## Given instruction
Write out again the part that opens with the line containing "Expand ranking Details with arrow button" and closes with the line containing "tap(48, 137)", requests included, adding 126 to every coordinate in the answers. Leave the pictures out.

## Source records
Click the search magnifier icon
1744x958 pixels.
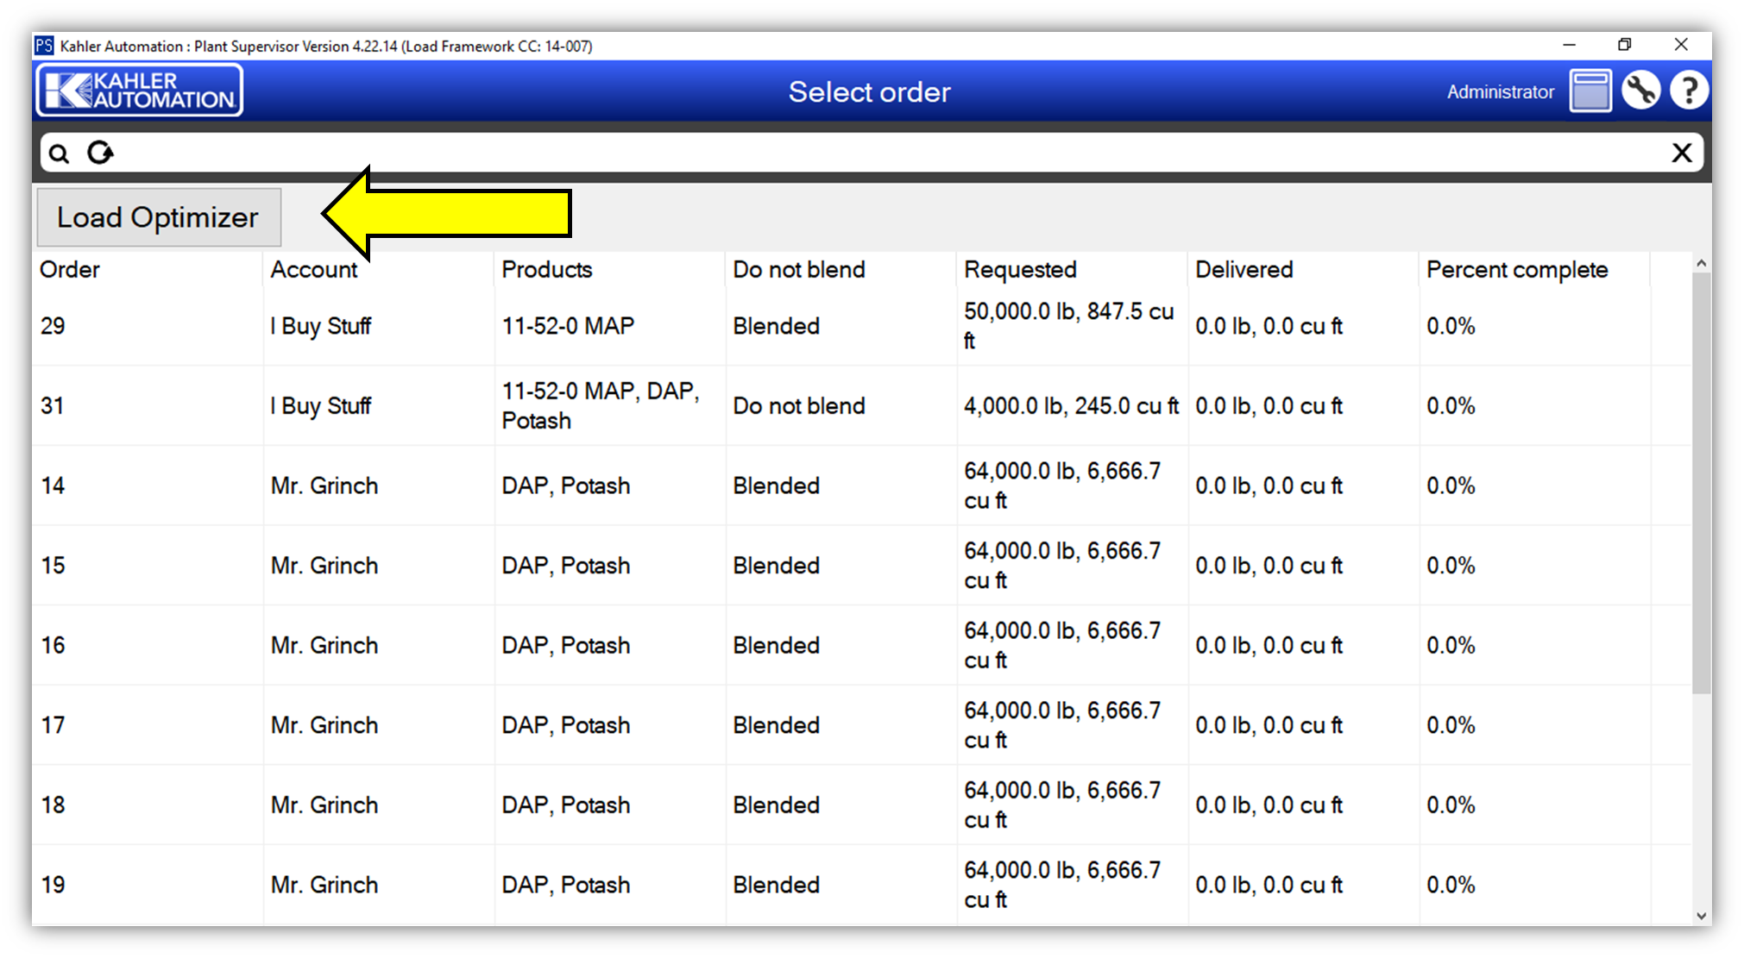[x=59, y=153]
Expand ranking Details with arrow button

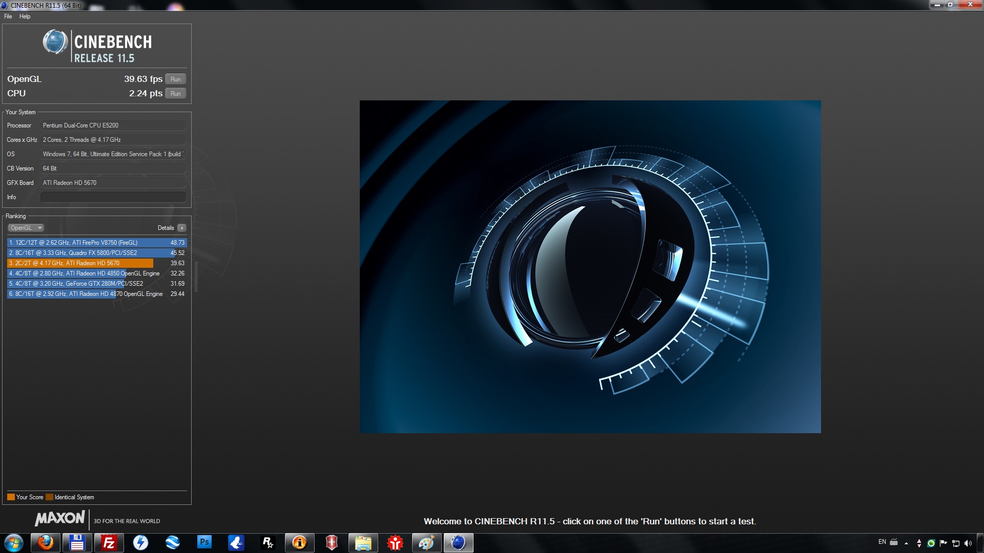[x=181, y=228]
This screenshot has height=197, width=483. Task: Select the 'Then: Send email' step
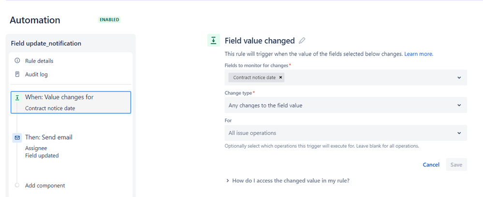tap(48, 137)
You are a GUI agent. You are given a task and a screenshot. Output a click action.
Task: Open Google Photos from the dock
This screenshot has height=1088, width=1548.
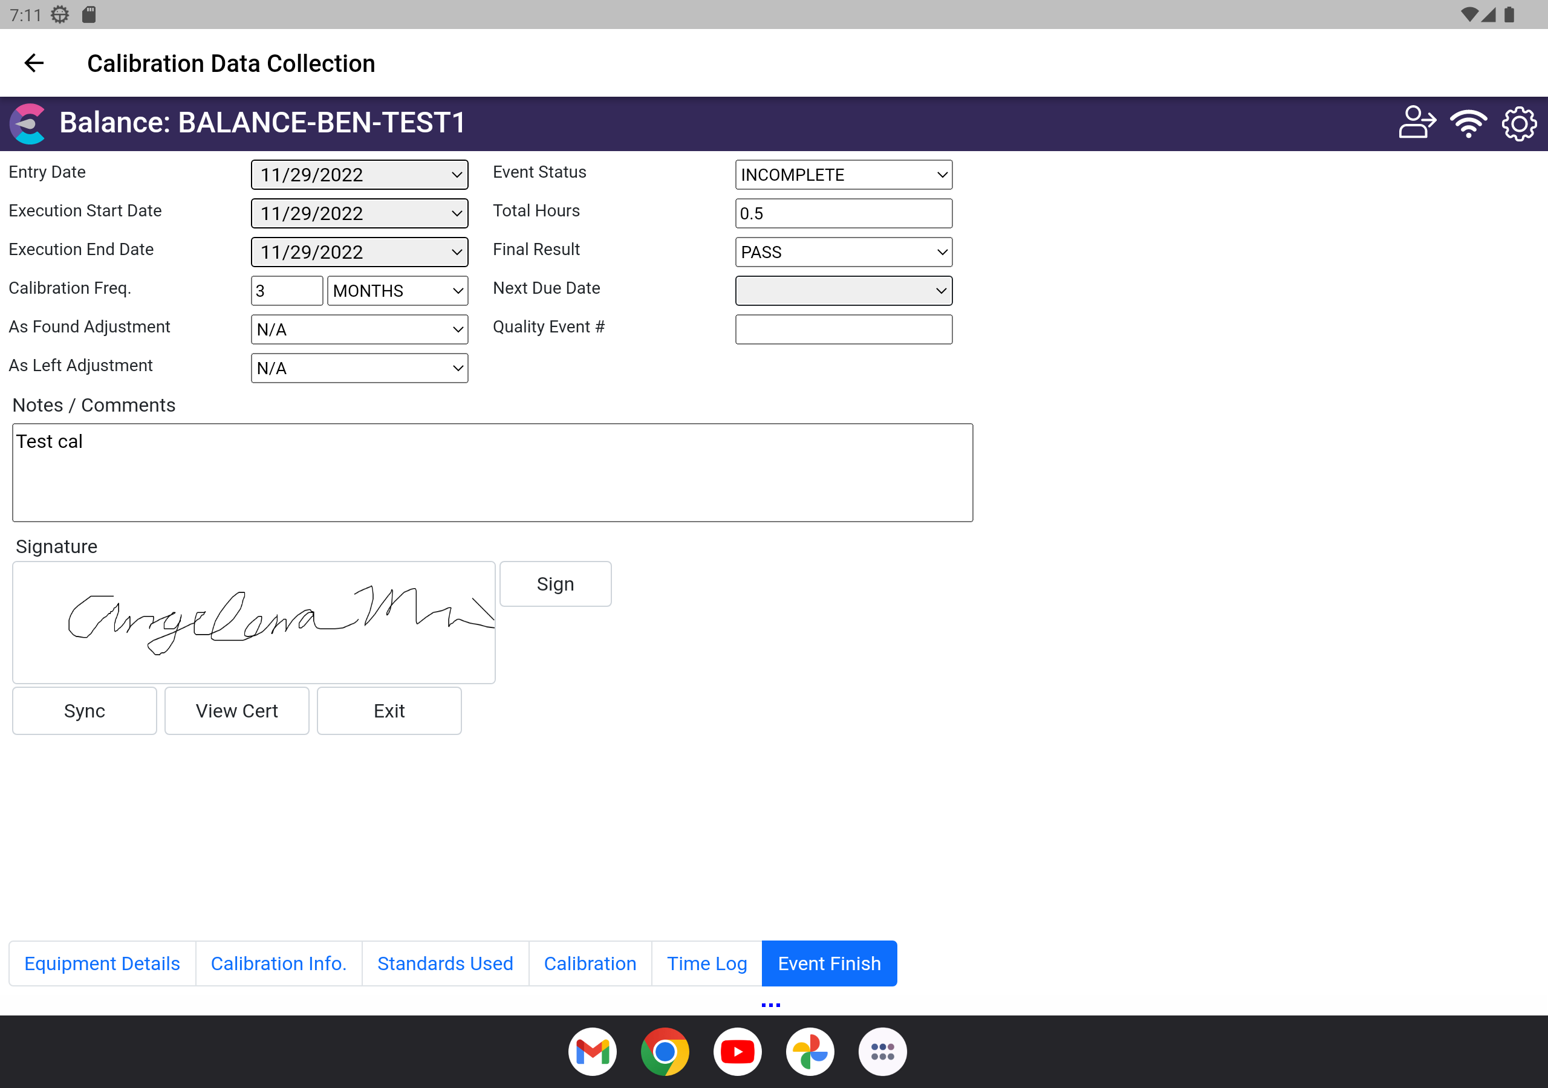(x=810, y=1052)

==

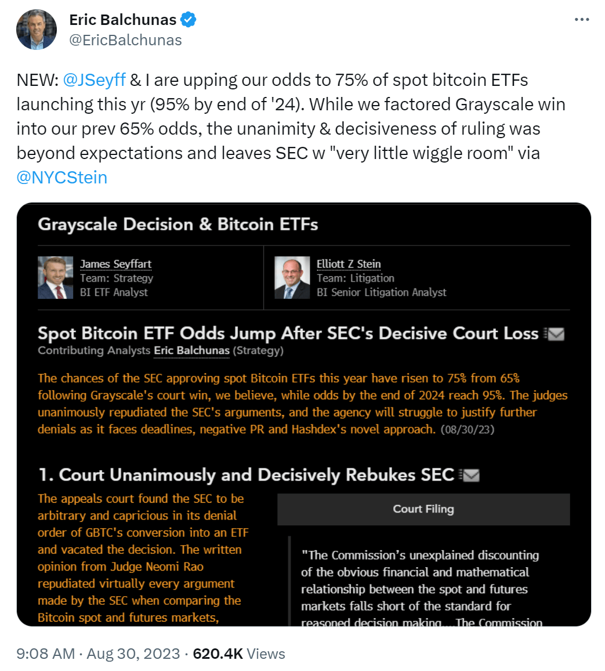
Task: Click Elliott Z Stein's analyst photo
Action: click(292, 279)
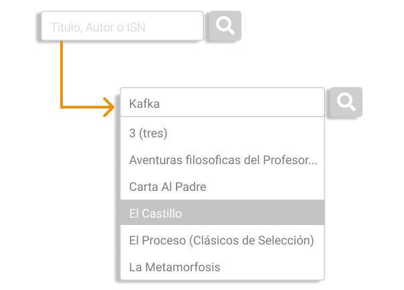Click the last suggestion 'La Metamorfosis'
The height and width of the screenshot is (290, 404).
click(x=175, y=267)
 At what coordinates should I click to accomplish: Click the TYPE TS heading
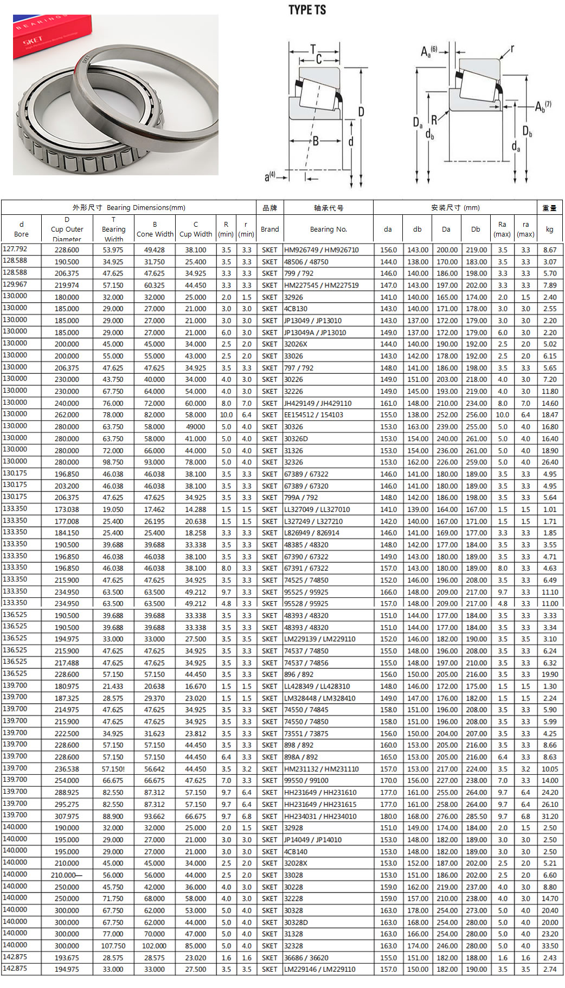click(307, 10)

## Answer to this task
Expand ranking Details with arrow button

[x=307, y=354]
This screenshot has height=197, width=483. Task: Select the 'Then: Send email' step
tap(174, 263)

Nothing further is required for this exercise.